When you sit on a desk at the University of Colorado, you're probably sitting on prison labor.
The University of Colorado gets its furniture from Colorado Correctional Industries, a division of the prison system which employs prisoners to build the stuff. CU departments need a waiver to buy furniture anywhere else.
The prisoners who make these chairs and tables aren't paid much. A Prison Policy Project report says prisoners in Colorado working full-day jobs are paid between 84 cents and $2.45 per day.
"I say that's too low," says activist James Gould of Boulder. He runs a nonprofit called Can I Expunge, which helps folks figure out if they can erase their past convictions from their records. And he's pushing for higher wages in jail. "Prisoners in Colorado should at the very least be getting minimum wage," Gould says.

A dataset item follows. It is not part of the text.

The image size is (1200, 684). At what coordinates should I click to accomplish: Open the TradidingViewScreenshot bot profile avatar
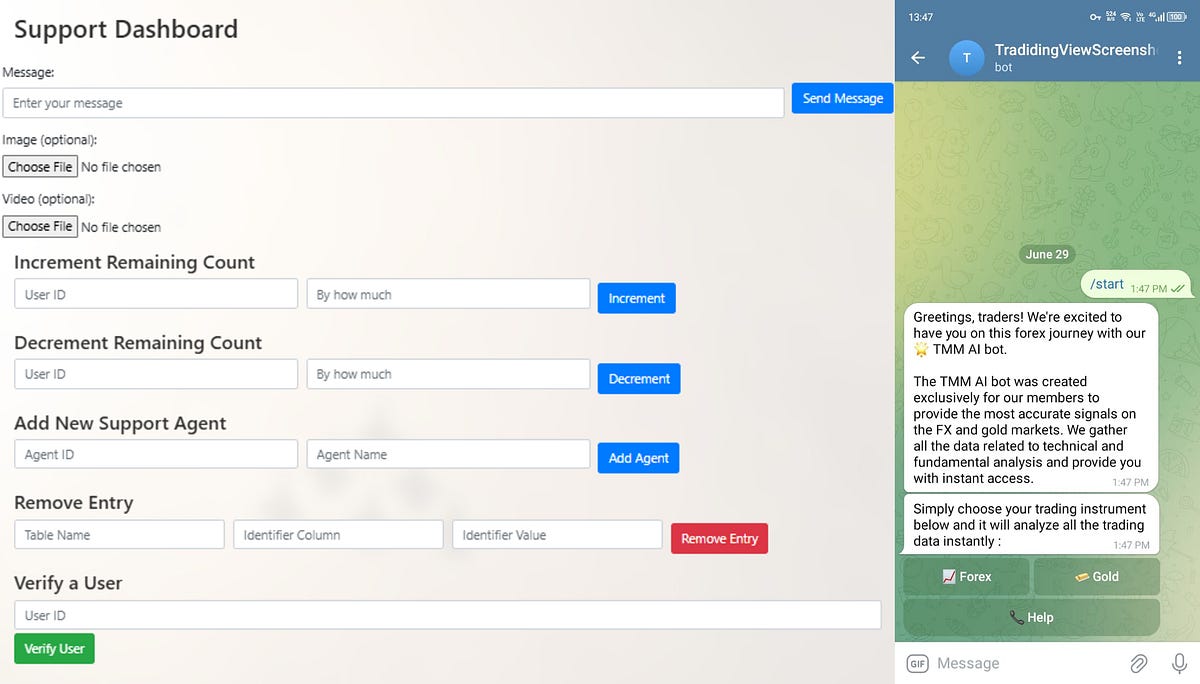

Colorado Correctional Industries' annual report says 1,800 prisoners across Colorado hold diverse jobs, from milking cows to building mattress to making license plates to fighting wildfires to selling cars on eBay. CCI delivered $9 million worth of furniture in 2017. CCI and its supporters say work trains prisoners and saves taxpayers money.
"The skills it teaches people … they can transfer, and it reduces the rate of recidivism when they are released," U.S. Senator Cory Gardner told the Canon City Daily Record while touring a farm that employs prisoners.

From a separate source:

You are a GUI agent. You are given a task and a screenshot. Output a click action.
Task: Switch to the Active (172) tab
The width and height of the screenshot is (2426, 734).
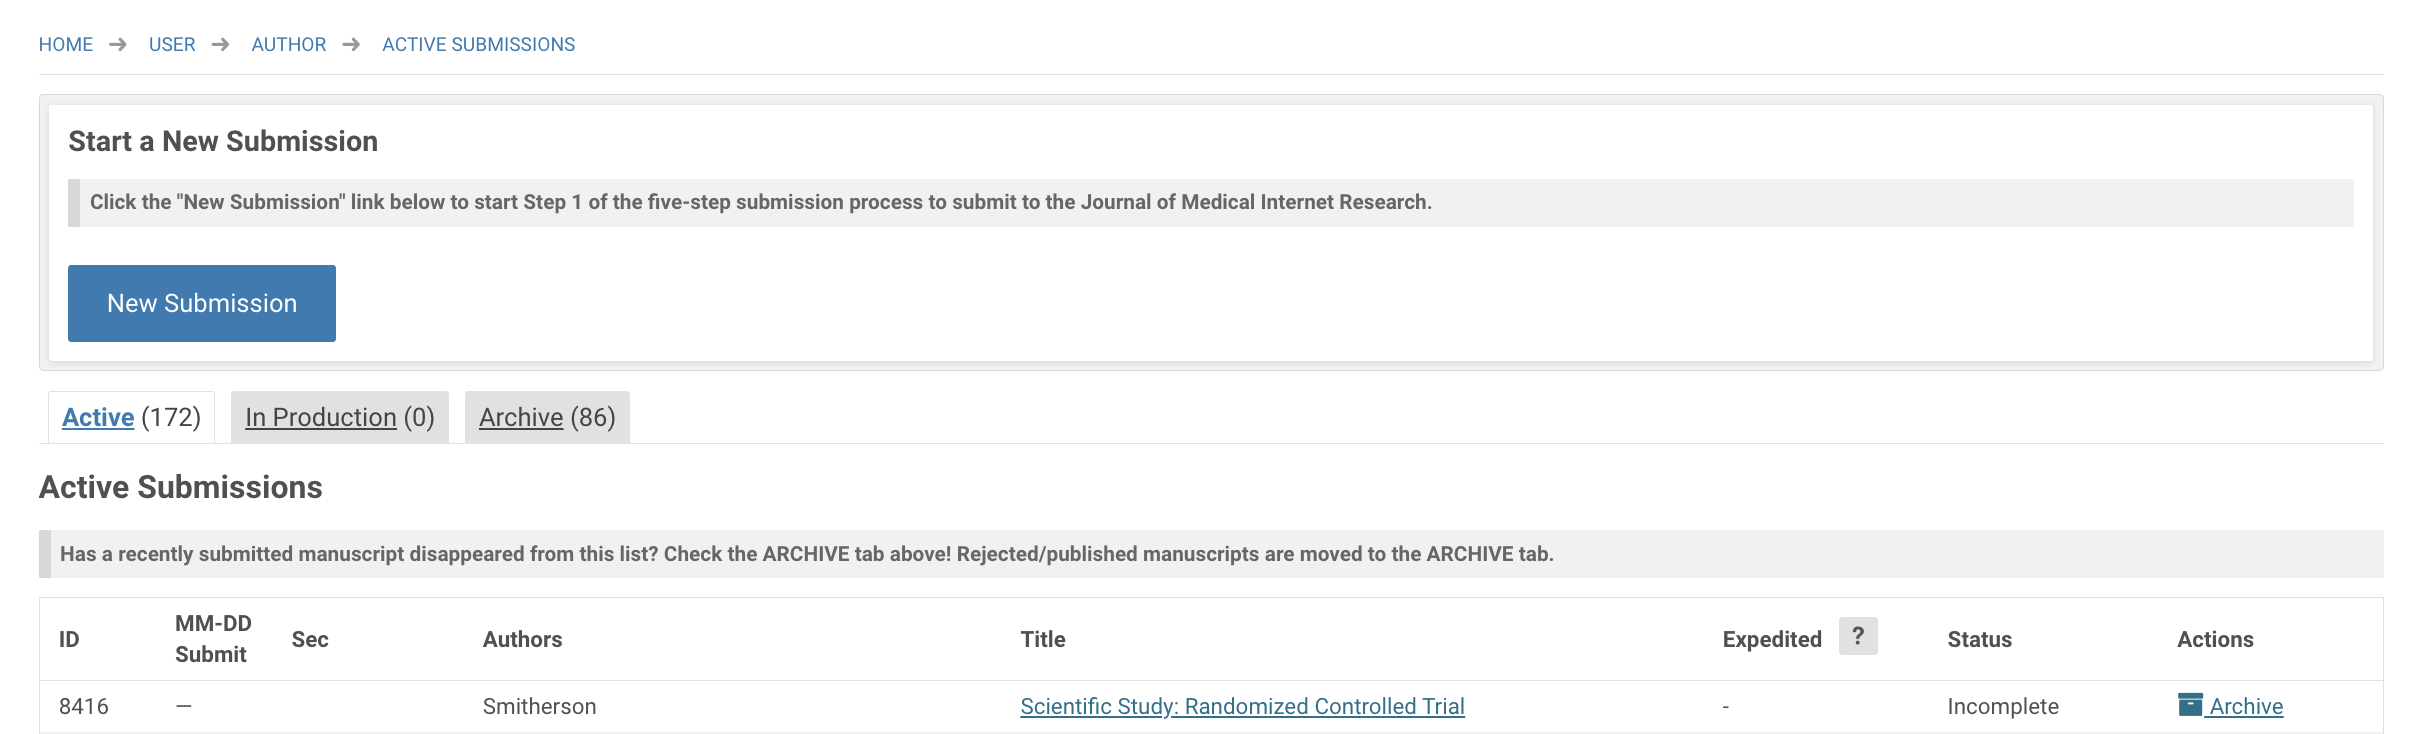click(x=131, y=417)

But whether prison labor is in itself a good or bad thing, Colorado's prison wages are low compared to some other nearby states. New Mexican and Wyoming prisoners can make up to $8 a day for a full-time job.
Some prisons pay far less, however, especially in the South. In Alabama and Arkansas, prison workers are paid nothing at all.
To talk about wages, Rooster twice called Colorado Correctional Industries, but didn't hear back. (Gould says CCI told him they pay as high as $4 a day.)
The subject of prison wages is coming up today because some prisoners just went on strike. Inmates in California, Washington, Florida and Nova Scotia, in Canada, among others, are refusing to eat and work and spend money in the prison canteen for 19 days.
They issued 10 demands, and one of the big ones is "an end to prison slavery" — their phrase for prison labor. It's a common comparison. One striking prisoner wrote in The Guardian "slavery never ended in this country." And an essay in the Atlantic called prison labor "American Slavery, Reinvented."
The striking prisoners asked that, if prison labor is to continue, prisoners should be paid minimum wage.
CU isn't the only institution caught in a moral conundrum. Other universities and agencies in Colorado get their furniture from prison labor, including Western State in Gunnison.
Boulder activist Gould says he has pushed CCI to pay workers more. If they won't, he'd like CU to stop buying its furniture from prisons.
"CU is invested in prison labor and doesn't really need to be," Gould says.